(MATERIAL SHOWN)

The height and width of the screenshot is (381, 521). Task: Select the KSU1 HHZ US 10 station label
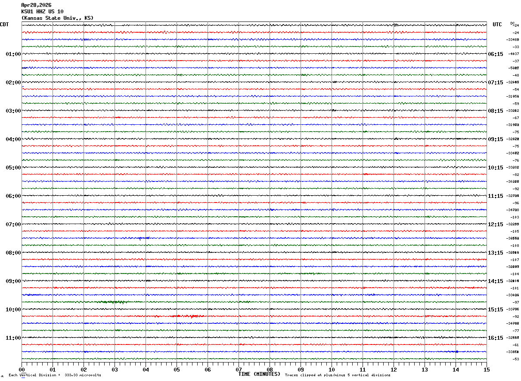(42, 12)
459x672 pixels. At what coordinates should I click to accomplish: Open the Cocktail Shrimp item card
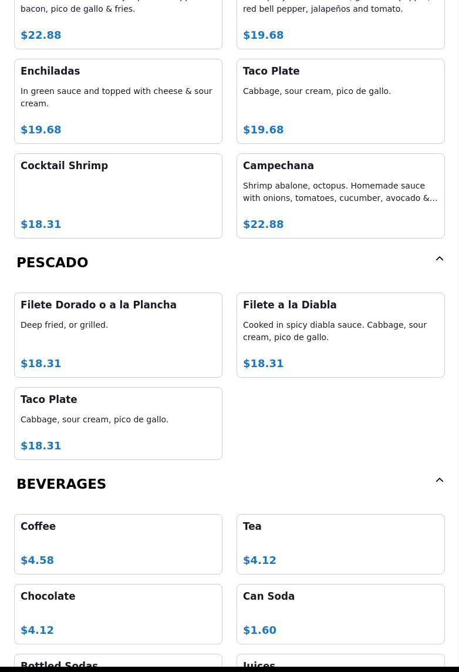(118, 196)
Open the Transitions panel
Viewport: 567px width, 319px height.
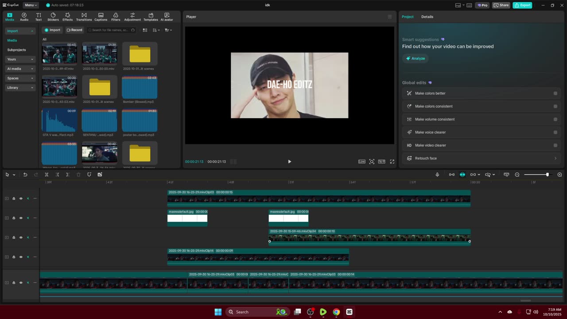[84, 17]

(End MATERIAL SHOWN)

### WORK TASK
Leave the pictures out, then print every entry exactly as it reads.

### TASK RESPONSE
The height and width of the screenshot is (381, 521). Task: Select the KSU1 HHZ US 10 station label
(42, 12)
459x672 pixels. At what coordinates should I click to accomplish: Open the Cocktail Shrimp item card
(118, 196)
Open the Transitions panel
Viewport: 567px width, 319px height.
[84, 17]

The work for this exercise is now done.